** Opening DATA block **
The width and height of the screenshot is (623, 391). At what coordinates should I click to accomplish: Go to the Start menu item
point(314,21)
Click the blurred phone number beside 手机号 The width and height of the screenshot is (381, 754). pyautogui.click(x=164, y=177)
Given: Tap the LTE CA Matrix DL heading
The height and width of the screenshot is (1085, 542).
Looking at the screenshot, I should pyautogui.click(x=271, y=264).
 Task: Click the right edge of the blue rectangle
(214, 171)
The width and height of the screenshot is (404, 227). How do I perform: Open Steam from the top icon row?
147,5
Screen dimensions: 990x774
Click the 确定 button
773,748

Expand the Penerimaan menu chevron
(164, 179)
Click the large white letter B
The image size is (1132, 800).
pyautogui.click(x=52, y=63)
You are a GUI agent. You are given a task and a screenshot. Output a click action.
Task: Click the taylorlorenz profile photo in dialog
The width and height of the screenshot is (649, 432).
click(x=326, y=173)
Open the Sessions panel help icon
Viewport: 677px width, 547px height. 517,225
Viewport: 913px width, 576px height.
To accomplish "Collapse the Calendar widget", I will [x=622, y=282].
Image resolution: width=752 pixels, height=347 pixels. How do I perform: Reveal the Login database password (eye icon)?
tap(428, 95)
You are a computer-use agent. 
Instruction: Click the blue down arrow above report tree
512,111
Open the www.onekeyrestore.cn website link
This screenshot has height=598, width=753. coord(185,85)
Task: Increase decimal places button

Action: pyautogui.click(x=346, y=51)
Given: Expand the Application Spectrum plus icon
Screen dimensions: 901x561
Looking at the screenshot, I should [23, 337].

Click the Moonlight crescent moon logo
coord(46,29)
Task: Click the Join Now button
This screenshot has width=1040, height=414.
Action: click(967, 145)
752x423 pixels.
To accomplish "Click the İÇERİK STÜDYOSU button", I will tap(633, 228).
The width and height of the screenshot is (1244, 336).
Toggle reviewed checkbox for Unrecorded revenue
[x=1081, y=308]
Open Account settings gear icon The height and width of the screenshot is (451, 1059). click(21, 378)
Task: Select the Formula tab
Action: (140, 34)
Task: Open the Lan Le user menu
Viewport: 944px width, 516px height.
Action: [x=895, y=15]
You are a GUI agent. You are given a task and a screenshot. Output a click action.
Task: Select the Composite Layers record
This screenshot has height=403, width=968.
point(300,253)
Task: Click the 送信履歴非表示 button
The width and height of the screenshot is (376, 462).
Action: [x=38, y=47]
** Closing DATA block **
*WORK INSTRUCTION*
Output, from the data above, the lines from the line with "Task: Open the Lan Le user menu" to the line with "Task: Click the 送信履歴非表示 button" exactly as they stand, both ends included and nothing else.

*SOLUTION BELOW*
Task: Open the Lan Le user menu
Viewport: 944px width, 516px height.
Action: [x=895, y=15]
You are a GUI agent. You are given a task and a screenshot. Output a click action.
Task: Select the Composite Layers record
This screenshot has height=403, width=968.
point(300,253)
Task: Click the 送信履歴非表示 button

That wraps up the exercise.